SAR filing protections: financial institutions that file SARs in good faith receive safe harbor from civil liability—they cannot be sued by the reported parties for filing. This protection encourages reporting without fear of legal retaliation from subjects.

Triggering behaviors include: structuring transactions to avoid Currency Transaction Report thresholds (below $10,000); transactions inconsistent with customer's known business or financial profile; use of multiple accounts with no legitimate business purpose; layering of funds through multiple entities; transactions with sanctioned or high-risk jurisdictions; and activities suggesting proceeds of specific crimes (drug trafficking, human trafficking, fraud).

SARs feed law enforcement's analytical databases. FinCEN shares SAR data with federal, state, and local law enforcement agencies under confidentiality protections. SAR filings have been pivotal in large-scale investigations including the unmasking of tax evasion schemes, Ponzi schemes, and terrorist financing networks.

FAQs

Who is required to file SARs?

SAR filing is mandatory for a broad range of financial institutions: banks and credit unions, broker-dealers, futures commission merchants, insurance companies, money services businesses (MSBs—currency exchangers, check cashers, money transmitters), casinos, mutual funds, and loan or finance companies. FinCEN has extended SAR filing to certain non-bank financial institutions in recent years. Notably, attorneys, accountants, and real estate professionals are generally not required to file SARs under current U.S. law, though FATF standards recommend extending AML requirements to these 'designated non-financial businesses and professions' (DNFBPs)—a gap U.S. regulators are considering addressing.

What is a 'continuing SAR' and when should it be filed?

A continuing SAR (also called a SAR continuation) is filed when suspicious activity is ongoing after the initial SAR filing. FinCEN guidance requires institutions to file continuing SARs for ongoing suspicious activity at minimum every 90 days as long as the activity continues. The continuing SAR references the initial filing and updates law enforcement on new activity patterns, amounts, and any additional parties identified. Institutions should maintain SAR lookback programs that identify when initial-SAR subjects should be reviewed for continuing SAR obligations—failure to file continuing SARs on ongoing activity is a compliance deficiency.

How do financial institutions identify suspicious activity for SAR filing?

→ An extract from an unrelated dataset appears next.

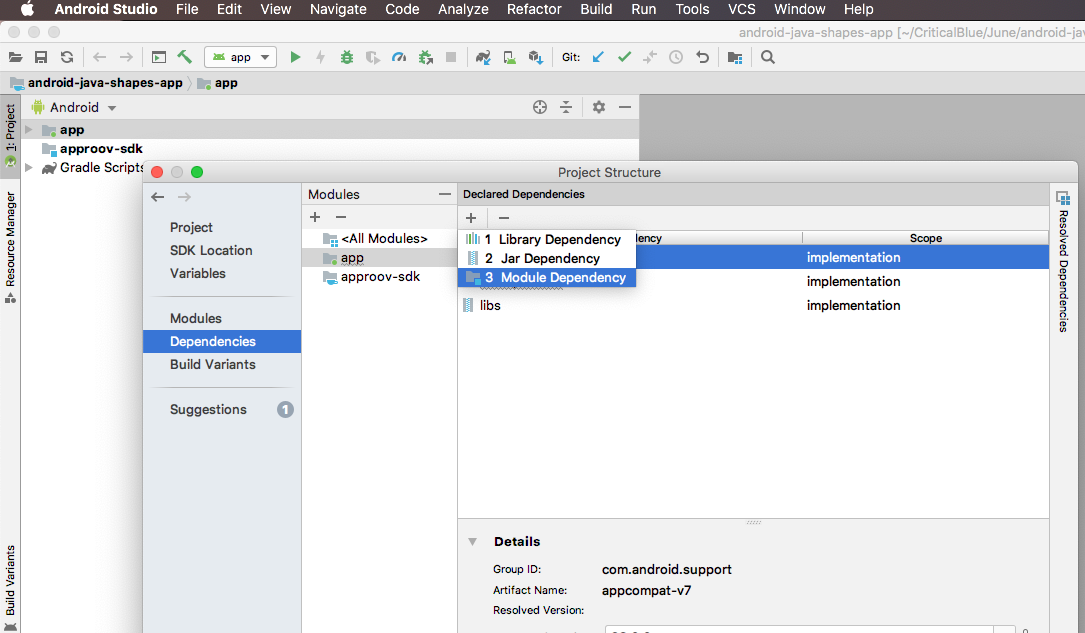
Task: Click the Update Project icon next to Git
Action: [x=598, y=57]
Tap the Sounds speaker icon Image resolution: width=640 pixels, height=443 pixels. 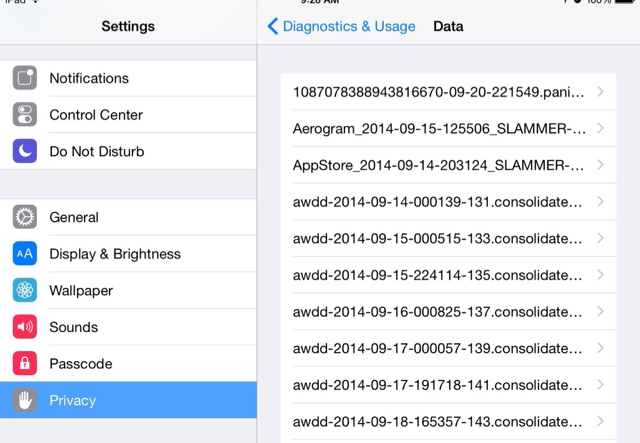(25, 327)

Financial institutions identify suspicious activity through multiple mechanisms: automated transaction monitoring systems that apply rules and behavioral analytics to flag unusual patterns; branch and relationship manager reports from staff who observe suspicious customer behavior; security and fraud department referrals; government information sharing (314(b) requests from other institutions, 314(a) requests from law enforcement); news media monitoring; adverse media screening; and internal investigations triggered by employee misconduct. Effective programs combine algorithmic detection (for volume-based pattern identification) with human judgment (for context, relationship knowledge, and investigation) to minimize both false positives (over-filing) and false negatives (missed filing obligations).